Al Coppola
Otlet Senior Fellow
Al Coppola is an associate professor of English at John Jay College of the City University of New York. His research explores the innovations of the 18th century that structure 21st-century modernity, with a special interest in the roles that science, spectacle, and quantification have and continue to play in what makes us modern. His first book, The Theater of Experiment: Staging Natural Philosophy in Eighteenth-Century Britain, was published by Oxford University Press in 2016. A critical study of science in performance and science as performance in the Enlightenment, the book analyzes both the role of spectacle in the creation and verification of natural facts and the ways in which science was itself performed in both domestic and theatrical spaces.

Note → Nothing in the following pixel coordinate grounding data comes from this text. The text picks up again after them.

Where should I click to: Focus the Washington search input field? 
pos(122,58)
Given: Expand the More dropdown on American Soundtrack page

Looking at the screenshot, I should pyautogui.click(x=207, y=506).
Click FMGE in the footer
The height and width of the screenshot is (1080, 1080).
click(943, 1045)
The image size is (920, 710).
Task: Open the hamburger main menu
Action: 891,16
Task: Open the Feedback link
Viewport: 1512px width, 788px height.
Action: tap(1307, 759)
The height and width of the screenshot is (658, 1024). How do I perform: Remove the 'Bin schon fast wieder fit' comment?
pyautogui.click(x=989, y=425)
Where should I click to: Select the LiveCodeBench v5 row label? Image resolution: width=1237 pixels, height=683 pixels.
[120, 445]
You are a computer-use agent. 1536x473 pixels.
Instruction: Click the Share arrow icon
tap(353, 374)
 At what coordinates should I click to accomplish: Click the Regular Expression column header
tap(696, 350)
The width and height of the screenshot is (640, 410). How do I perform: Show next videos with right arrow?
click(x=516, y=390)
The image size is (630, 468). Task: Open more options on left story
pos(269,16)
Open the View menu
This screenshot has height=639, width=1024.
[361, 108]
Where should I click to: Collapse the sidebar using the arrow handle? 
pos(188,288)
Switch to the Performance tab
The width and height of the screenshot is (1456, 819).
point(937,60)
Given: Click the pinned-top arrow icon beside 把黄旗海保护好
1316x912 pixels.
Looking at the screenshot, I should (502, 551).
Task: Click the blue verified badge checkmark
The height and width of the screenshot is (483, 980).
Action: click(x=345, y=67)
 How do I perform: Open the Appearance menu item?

Coppola is at work on a new book project, Enlightenment Visibilities, which explores a range of strategies and technologies, first innovated in the long eighteenth century, that bring previously unimaginable or imperceptible phenomena into the domain of knowledge. The book is comprised of two sections:
- “Visibilities” focuses on technologies of perception that remade the perceiving self, with chapters on the quantified body that explore the role of quantification in physiology from Newtonian iatromechanical medicine to the Fitbit, along with the ontological legacies of eighteenth-century microscopy, from Wilson’s pocket microscope to the Oculus Rift.
- “Enlightenment” explores the operationalization of these formerly imperceptible objects of knowledge, with chapters on the rage for mathesis triggered by Newton’s calculus and its return in the guise of Complexity Science in the era of Big Data.
Coppola is the past chair of the Columbia University Seminar in Eighteenth-Century European Culture, which he led from 2010 to 2016. He is also a cofounder of the Science Studies Caucus of the American Society of Eighteenth-Century Studies.